#### Try it:
Copy out all of the records. Keep every word exact.

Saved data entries
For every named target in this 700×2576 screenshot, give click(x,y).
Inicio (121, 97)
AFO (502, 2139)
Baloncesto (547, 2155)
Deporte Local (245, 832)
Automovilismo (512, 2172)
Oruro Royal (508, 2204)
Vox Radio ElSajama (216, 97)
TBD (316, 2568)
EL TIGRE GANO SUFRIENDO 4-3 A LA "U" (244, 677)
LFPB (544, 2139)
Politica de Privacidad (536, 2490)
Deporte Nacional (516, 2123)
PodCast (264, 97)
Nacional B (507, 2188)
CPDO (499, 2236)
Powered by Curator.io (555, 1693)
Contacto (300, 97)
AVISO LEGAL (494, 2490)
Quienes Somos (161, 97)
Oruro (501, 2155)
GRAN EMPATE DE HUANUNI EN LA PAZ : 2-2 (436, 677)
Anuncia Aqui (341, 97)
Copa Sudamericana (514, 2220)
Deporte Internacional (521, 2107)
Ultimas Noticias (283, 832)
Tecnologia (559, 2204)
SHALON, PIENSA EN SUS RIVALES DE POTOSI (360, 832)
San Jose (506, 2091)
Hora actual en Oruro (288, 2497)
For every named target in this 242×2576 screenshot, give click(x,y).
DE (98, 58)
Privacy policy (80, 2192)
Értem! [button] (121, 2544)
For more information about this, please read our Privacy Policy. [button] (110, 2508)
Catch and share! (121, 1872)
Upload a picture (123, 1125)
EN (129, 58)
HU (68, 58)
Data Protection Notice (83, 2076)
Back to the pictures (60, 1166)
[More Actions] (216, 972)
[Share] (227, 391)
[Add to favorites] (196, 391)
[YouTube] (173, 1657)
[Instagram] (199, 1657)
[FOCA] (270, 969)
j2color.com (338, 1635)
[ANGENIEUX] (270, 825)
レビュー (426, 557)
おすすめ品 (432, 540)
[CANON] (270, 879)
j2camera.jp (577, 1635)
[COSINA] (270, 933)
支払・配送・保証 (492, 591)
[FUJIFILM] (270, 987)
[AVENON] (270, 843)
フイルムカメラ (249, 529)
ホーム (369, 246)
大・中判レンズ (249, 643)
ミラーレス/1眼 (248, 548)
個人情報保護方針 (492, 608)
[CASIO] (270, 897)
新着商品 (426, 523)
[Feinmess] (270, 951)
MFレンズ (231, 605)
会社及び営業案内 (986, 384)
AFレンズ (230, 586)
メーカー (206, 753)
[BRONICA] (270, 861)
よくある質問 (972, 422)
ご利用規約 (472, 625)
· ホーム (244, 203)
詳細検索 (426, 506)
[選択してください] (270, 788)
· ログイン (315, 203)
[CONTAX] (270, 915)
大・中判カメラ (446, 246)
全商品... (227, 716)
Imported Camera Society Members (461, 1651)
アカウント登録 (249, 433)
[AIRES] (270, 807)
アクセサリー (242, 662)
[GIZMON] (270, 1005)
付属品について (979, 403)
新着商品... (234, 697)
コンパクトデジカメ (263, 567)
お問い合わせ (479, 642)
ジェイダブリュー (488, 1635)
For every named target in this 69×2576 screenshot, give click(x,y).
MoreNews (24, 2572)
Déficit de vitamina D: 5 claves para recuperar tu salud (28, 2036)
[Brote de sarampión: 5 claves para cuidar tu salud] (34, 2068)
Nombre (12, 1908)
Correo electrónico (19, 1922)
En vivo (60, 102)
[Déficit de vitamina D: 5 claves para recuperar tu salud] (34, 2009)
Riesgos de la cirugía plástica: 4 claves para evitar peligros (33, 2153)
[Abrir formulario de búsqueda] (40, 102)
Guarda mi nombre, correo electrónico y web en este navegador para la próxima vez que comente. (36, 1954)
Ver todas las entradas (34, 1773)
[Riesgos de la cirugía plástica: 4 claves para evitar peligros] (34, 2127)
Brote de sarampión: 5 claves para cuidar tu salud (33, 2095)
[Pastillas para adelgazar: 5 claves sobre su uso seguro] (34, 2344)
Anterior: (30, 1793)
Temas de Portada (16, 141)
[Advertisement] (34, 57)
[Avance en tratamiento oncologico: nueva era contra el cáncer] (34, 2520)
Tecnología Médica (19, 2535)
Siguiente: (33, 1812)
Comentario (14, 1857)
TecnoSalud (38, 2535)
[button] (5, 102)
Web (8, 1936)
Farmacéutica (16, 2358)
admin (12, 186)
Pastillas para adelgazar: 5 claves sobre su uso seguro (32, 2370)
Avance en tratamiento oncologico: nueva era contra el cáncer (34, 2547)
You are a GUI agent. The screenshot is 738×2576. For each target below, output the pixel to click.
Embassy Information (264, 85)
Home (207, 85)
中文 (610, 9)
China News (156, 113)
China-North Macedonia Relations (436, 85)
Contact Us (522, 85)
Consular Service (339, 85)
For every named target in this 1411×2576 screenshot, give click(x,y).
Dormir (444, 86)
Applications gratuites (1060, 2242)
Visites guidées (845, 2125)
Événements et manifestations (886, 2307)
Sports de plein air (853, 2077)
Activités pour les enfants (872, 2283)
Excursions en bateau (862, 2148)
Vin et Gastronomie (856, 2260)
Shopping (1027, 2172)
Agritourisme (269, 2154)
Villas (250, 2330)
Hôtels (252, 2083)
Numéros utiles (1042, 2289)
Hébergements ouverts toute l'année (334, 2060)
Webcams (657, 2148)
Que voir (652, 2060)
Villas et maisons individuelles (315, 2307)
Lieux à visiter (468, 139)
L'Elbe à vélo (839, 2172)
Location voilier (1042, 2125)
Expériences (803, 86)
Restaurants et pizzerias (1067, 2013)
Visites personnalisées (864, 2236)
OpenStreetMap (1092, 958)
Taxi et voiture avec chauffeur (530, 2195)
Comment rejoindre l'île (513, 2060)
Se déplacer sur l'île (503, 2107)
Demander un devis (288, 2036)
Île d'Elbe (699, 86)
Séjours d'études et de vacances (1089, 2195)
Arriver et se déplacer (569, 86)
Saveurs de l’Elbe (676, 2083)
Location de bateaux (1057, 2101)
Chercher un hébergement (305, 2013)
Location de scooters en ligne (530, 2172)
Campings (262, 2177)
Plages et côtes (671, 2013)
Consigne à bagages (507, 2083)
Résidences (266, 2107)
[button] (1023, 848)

#### Response area:
For every named target in this 700×2576 screenshot, give click(x,y).
Inicio (121, 97)
AFO (502, 2139)
Baloncesto (547, 2155)
Deporte Local (245, 832)
Automovilismo (512, 2172)
Oruro Royal (508, 2204)
Vox Radio ElSajama (216, 97)
TBD (316, 2568)
EL TIGRE GANO SUFRIENDO 4-3 A LA "U" (244, 677)
LFPB (544, 2139)
Politica de Privacidad (536, 2490)
Deporte Nacional (516, 2123)
PodCast (264, 97)
Nacional B (507, 2188)
CPDO (499, 2236)
Powered by Curator.io (555, 1693)
Contacto (300, 97)
AVISO LEGAL (494, 2490)
Quienes Somos (161, 97)
Oruro (501, 2155)
GRAN EMPATE DE HUANUNI EN LA PAZ : 2-2 (436, 677)
Anuncia Aqui (341, 97)
Copa Sudamericana (514, 2220)
Deporte Internacional (521, 2107)
Ultimas Noticias (283, 832)
Tecnologia (559, 2204)
SHALON, PIENSA EN SUS RIVALES DE POTOSI (360, 832)
San Jose (506, 2091)
Hora actual en Oruro (288, 2497)
For every named target in this 242×2576 screenshot, give click(x,y).
DE (98, 58)
Privacy policy (80, 2192)
Értem! [button] (121, 2544)
For more information about this, please read our Privacy Policy. [button] (110, 2508)
Catch and share! (121, 1872)
Upload a picture (123, 1125)
EN (129, 58)
HU (68, 58)
Data Protection Notice (83, 2076)
Back to the pictures (60, 1166)
[More Actions] (216, 972)
[Share] (227, 391)
[Add to favorites] (196, 391)
[YouTube] (173, 1657)
[Instagram] (199, 1657)
[FOCA] (270, 969)
j2color.com (338, 1635)
[ANGENIEUX] (270, 825)
レビュー (426, 557)
おすすめ品 (432, 540)
[CANON] (270, 879)
j2camera.jp (577, 1635)
[COSINA] (270, 933)
支払・配送・保証 (492, 591)
[FUJIFILM] (270, 987)
[AVENON] (270, 843)
フイルムカメラ (249, 529)
ホーム (369, 246)
大・中判レンズ (249, 643)
ミラーレス/1眼 (248, 548)
個人情報保護方針 (492, 608)
[CASIO] (270, 897)
新着商品 (426, 523)
[Feinmess] (270, 951)
MFレンズ (231, 605)
会社及び営業案内 (986, 384)
AFレンズ (230, 586)
メーカー (206, 753)
[BRONICA] (270, 861)
よくある質問 (972, 422)
ご利用規約 (472, 625)
· ホーム (244, 203)
詳細検索 (426, 506)
[選択してください] (270, 788)
· ログイン (315, 203)
[CONTAX] (270, 915)
大・中判カメラ (446, 246)
全商品... (227, 716)
Imported Camera Society Members (461, 1651)
アカウント登録 (249, 433)
[AIRES] (270, 807)
アクセサリー (242, 662)
[GIZMON] (270, 1005)
付属品について (979, 403)
新着商品... (234, 697)
コンパクトデジカメ (263, 567)
お問い合わせ (479, 642)
ジェイダブリュー (488, 1635)
For every named target in this 69×2576 screenshot, give click(x,y).
MoreNews (24, 2572)
Déficit de vitamina D: 5 claves para recuperar tu salud (28, 2036)
[Brote de sarampión: 5 claves para cuidar tu salud] (34, 2068)
Nombre (12, 1908)
Correo electrónico (19, 1922)
En vivo (60, 102)
[Déficit de vitamina D: 5 claves para recuperar tu salud] (34, 2009)
Riesgos de la cirugía plástica: 4 claves para evitar peligros (33, 2153)
[Abrir formulario de búsqueda] (40, 102)
Guarda mi nombre, correo electrónico y web en este navegador para la próxima vez que comente. (36, 1954)
Ver todas las entradas (34, 1773)
[Riesgos de la cirugía plástica: 4 claves para evitar peligros] (34, 2127)
Brote de sarampión: 5 claves para cuidar tu salud (33, 2095)
[Pastillas para adelgazar: 5 claves sobre su uso seguro] (34, 2344)
Anterior: (30, 1793)
Temas de Portada (16, 141)
[Advertisement] (34, 57)
[Avance en tratamiento oncologico: nueva era contra el cáncer] (34, 2520)
Tecnología Médica (19, 2535)
Siguiente: (33, 1812)
Comentario (14, 1857)
TecnoSalud (38, 2535)
[button] (5, 102)
Web (8, 1936)
Farmacéutica (16, 2358)
admin (12, 186)
Pastillas para adelgazar: 5 claves sobre su uso seguro (32, 2370)
Avance en tratamiento oncologico: nueva era contra el cáncer (34, 2547)
You are a GUI agent. The screenshot is 738×2576. For each target below, output the pixel to click.
Embassy Information (264, 85)
Home (207, 85)
中文 (610, 9)
China News (156, 113)
China-North Macedonia Relations (436, 85)
Contact Us (522, 85)
Consular Service (339, 85)
For every named target in this 1411×2576 screenshot, give click(x,y).
Dormir (444, 86)
Applications gratuites (1060, 2242)
Visites guidées (845, 2125)
Événements et manifestations (886, 2307)
Sports de plein air (853, 2077)
Activités pour les enfants (872, 2283)
Excursions en bateau (862, 2148)
Vin et Gastronomie (856, 2260)
Shopping (1027, 2172)
Agritourisme (269, 2154)
Villas (250, 2330)
Hôtels (252, 2083)
Numéros utiles (1042, 2289)
Hébergements ouverts toute l'année (334, 2060)
Webcams (657, 2148)
Que voir (652, 2060)
Villas et maisons individuelles (315, 2307)
Lieux à visiter (468, 139)
L'Elbe à vélo (839, 2172)
Location voilier (1042, 2125)
Expériences (803, 86)
Restaurants et pizzerias (1067, 2013)
Visites personnalisées (864, 2236)
OpenStreetMap (1092, 958)
Taxi et voiture avec chauffeur (530, 2195)
Comment rejoindre l'île (513, 2060)
Se déplacer sur l'île (503, 2107)
Demander un devis (288, 2036)
Île d'Elbe (699, 86)
Séjours d'études et de vacances (1089, 2195)
Arriver et se déplacer (569, 86)
Saveurs de l’Elbe (676, 2083)
Location de bateaux (1057, 2101)
Chercher un hébergement (305, 2013)
Location de scooters en ligne (530, 2172)
Campings (262, 2177)
Plages et côtes (671, 2013)
Consigne à bagages (507, 2083)
Résidences (266, 2107)
[button] (1023, 848)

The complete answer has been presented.